Discurso de la Corona
La Corona es una institución de una índole muy particular. De una extraordinaria sencillez, todos entendemos el principio en el que se basa: una persona, fuera de cualquier significación partidista, representa lo que nos une a todos. Al mismo tiempo, la Corona requiere una extraordinaria sofisticación. No se reivindica por lo que hace ni por lo que dice, o por lo menos no en primera instancia. Se reivindica por lo que es y la conducta del monarca será la adecuada en la medida en que sepa adecuarse, en el tiempo en el que vive, a esa esencia imperecedera, que no puede ser variada en modo alguno.
Consciente de esta realidad, el rey Felipe VI se planteó desde el principio de su reinado, hace ya seis años, una línea de conducta consecuente. Y ha venido actuando de tal modo que los españoles, ahora, pueden confiar en él y en la institución que representa. El ejercicio de transparencia, de responsabilidad y de rendición de cuentas realizado en estos años se pudo manifestar ayer con la naturalidad que se le debe exigir al Rey. No hay exhibición, ni condenas, ni alusiones crípticas y necesitadas de interpretación. Hay un programa que se ha venido cumpliendo y va a seguir cumpliéndose. Con independencia, dicho sea sin arrogancia, de los avatares y las circunstancias de cada momento. La Corona sigue ahí, hoy más que nunca, como el puntal firme en una situación de incertidumbre.
Al asumir la representación de todos los españoles, con independencia de sus ideas políticas, el monarca tiene que responder también al afecto con que los españoles viven, y sienten, la institución. Nada más lejos de la abstracción y la frialdad institucional que la Corona. En este año trágico, los Reyes han demostrado que lo han comprendido muy bien. Así lo han evidenciado sus múltiples contactos con todos los sectores de la sociedad civil y sus viajes sin descanso, en los peores momentos, por todo el país. En esta relación directa, el monarca y la institución han mostrado su cercanía. Español como cualquier otro, demuestra así la vigencia de una idea de España.

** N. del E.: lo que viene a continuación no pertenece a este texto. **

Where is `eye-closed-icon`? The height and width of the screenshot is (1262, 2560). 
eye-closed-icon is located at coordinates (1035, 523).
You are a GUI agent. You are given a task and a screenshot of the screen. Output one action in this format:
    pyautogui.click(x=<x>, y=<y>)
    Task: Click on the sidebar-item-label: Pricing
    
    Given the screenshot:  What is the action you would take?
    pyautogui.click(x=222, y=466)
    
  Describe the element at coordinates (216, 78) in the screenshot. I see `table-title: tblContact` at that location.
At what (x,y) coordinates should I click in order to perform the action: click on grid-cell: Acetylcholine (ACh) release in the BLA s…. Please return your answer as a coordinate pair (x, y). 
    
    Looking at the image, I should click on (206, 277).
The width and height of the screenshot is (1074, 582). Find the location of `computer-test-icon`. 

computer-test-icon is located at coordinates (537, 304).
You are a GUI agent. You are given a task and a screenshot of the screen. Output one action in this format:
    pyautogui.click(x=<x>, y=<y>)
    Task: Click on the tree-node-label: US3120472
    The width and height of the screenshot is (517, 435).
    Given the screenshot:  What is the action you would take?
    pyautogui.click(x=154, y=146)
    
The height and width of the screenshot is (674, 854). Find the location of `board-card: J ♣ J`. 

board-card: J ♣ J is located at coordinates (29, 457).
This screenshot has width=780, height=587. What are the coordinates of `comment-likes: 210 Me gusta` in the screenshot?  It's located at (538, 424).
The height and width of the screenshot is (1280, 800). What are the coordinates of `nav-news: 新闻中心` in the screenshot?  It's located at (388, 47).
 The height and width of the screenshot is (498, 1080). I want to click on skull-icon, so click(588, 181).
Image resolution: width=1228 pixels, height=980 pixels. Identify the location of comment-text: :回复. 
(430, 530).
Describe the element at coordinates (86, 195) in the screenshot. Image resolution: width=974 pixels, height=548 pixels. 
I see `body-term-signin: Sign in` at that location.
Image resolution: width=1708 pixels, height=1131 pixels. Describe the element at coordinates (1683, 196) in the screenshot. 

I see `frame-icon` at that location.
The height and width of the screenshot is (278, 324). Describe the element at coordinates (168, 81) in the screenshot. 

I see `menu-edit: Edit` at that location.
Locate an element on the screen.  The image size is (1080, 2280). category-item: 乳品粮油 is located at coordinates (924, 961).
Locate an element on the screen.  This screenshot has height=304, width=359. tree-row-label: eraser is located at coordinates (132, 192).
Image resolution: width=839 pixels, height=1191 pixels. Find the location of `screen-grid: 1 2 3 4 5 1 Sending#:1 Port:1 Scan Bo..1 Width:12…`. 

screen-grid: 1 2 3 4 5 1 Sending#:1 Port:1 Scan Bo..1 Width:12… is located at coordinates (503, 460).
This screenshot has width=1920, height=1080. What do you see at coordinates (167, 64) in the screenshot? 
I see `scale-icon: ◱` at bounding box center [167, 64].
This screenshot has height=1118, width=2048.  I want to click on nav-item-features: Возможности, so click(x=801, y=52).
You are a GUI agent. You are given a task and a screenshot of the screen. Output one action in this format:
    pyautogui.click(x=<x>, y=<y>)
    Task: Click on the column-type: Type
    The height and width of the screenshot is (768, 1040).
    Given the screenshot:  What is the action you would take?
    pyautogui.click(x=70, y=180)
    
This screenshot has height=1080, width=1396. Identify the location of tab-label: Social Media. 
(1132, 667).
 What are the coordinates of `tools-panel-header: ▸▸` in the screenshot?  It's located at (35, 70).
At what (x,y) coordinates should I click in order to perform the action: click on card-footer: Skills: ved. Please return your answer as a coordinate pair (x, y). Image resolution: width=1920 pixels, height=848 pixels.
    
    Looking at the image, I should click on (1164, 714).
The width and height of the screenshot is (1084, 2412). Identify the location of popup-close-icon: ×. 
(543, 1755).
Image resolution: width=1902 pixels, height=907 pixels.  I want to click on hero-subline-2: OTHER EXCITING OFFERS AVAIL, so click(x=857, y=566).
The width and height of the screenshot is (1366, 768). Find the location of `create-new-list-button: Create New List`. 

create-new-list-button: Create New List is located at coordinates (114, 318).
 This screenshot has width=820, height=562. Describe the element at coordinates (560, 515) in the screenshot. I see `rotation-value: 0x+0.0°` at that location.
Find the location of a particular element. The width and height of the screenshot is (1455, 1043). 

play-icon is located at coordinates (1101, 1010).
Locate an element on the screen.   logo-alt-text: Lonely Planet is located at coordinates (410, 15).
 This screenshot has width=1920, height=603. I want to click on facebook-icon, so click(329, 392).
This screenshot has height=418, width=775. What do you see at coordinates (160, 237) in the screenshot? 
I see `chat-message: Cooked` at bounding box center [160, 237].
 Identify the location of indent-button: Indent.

La vitalidad de la institución invita a los españoles a no rendirse. A Felipe VI no le gustan las personas que se conforman. Ante la pandemia y la crisis, ha demostrado disciplina, valor y ganas de afrontar los riesgos. Ha sido un ejemplo, una invitación y una declaración de confianza y de amor a sus compatriotas y a su país. Ahí está la razón de ser de la institución, la voluntad de estar al servicio de los españoles, de las personas en todas sus dimensiones, también en el afecto y en el consuelo. El Rey está muy lejos de esas lealtades abstractas, alejadas del sufrimiento y la alegría de los que formamos el país. Por eso mismo, en estos meses se ha esforzado en que no se olvidaran los consensos básicos de cualquier sociedad: entre las distintas administraciones, y entre estas y la sociedad, en particular organizaciones como las de los profesionales de la medicina, que tanta importancia han tenido y seguirán teniendo.
Nada de esto sería posible sin otra forma de consenso, aún más básico, referido a los principios morales y a los valores. El Rey los expuso en su Proclamación ante las Cortes, en 2014, y ahora vuelve a expresarlos. Pocas veces como ahora -en realidad, mucho más que entonces, por la crisis que estamos atravesando- habrá sido tan necesario recordarlos: como un compromiso propio, claro está, pero por eso mismo, también como una invitación y un reto al conjunto de la sociedad. También a la clase política, que se debe a algo más que a las estrategias de poder y de comunicación. La demostración fehaciente de que no se está dispuesto a tergiversar la verdad ni a traicionar la propia palabra, tal como se escenificó ayer en el discurso de Navidad, es una exigencia que incumbe a todos. Un gran discurso, digno de un gran Rey, para un gran país en tiempos difíciles.